:: HOW TO COMPLETE THIS TASK ::
Restate all of the entries verbatim.

:: SOURCE MATERIAL ::
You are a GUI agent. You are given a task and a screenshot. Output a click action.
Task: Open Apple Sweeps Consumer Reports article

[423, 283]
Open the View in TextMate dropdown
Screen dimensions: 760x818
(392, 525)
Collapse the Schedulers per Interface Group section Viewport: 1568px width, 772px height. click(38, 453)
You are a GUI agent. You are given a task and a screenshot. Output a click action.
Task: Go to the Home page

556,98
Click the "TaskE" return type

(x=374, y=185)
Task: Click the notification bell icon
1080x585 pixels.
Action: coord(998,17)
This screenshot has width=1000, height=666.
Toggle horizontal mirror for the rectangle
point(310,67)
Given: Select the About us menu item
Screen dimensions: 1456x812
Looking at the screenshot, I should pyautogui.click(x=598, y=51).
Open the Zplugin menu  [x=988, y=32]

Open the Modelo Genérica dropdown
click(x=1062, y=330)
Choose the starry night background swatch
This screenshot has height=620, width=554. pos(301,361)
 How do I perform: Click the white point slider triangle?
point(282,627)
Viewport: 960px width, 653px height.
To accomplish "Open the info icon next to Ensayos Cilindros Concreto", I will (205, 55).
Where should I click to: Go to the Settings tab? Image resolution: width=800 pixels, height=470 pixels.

:: REPLY ::
You are a GUI agent. You are given a task and a screenshot. Output a click action.
Task: Open Apple Sweeps Consumer Reports article

[423, 283]
Open the View in TextMate dropdown
Screen dimensions: 760x818
(392, 525)
Collapse the Schedulers per Interface Group section Viewport: 1568px width, 772px height. click(38, 453)
You are a GUI agent. You are given a task and a screenshot. Output a click action.
Task: Go to the Home page

556,98
Click the "TaskE" return type

(x=374, y=185)
Task: Click the notification bell icon
1080x585 pixels.
Action: coord(998,17)
This screenshot has width=1000, height=666.
Toggle horizontal mirror for the rectangle
point(310,67)
Given: Select the About us menu item
Screen dimensions: 1456x812
Looking at the screenshot, I should pyautogui.click(x=598, y=51).
Open the Zplugin menu  [x=988, y=32]

Open the Modelo Genérica dropdown
click(x=1062, y=330)
Choose the starry night background swatch
This screenshot has height=620, width=554. pos(301,361)
 How do I perform: Click the white point slider triangle?
point(282,627)
Viewport: 960px width, 653px height.
To accomplish "Open the info icon next to Ensayos Cilindros Concreto", I will (205, 55).
Where should I click to: Go to the Settings tab? Image resolution: width=800 pixels, height=470 pixels.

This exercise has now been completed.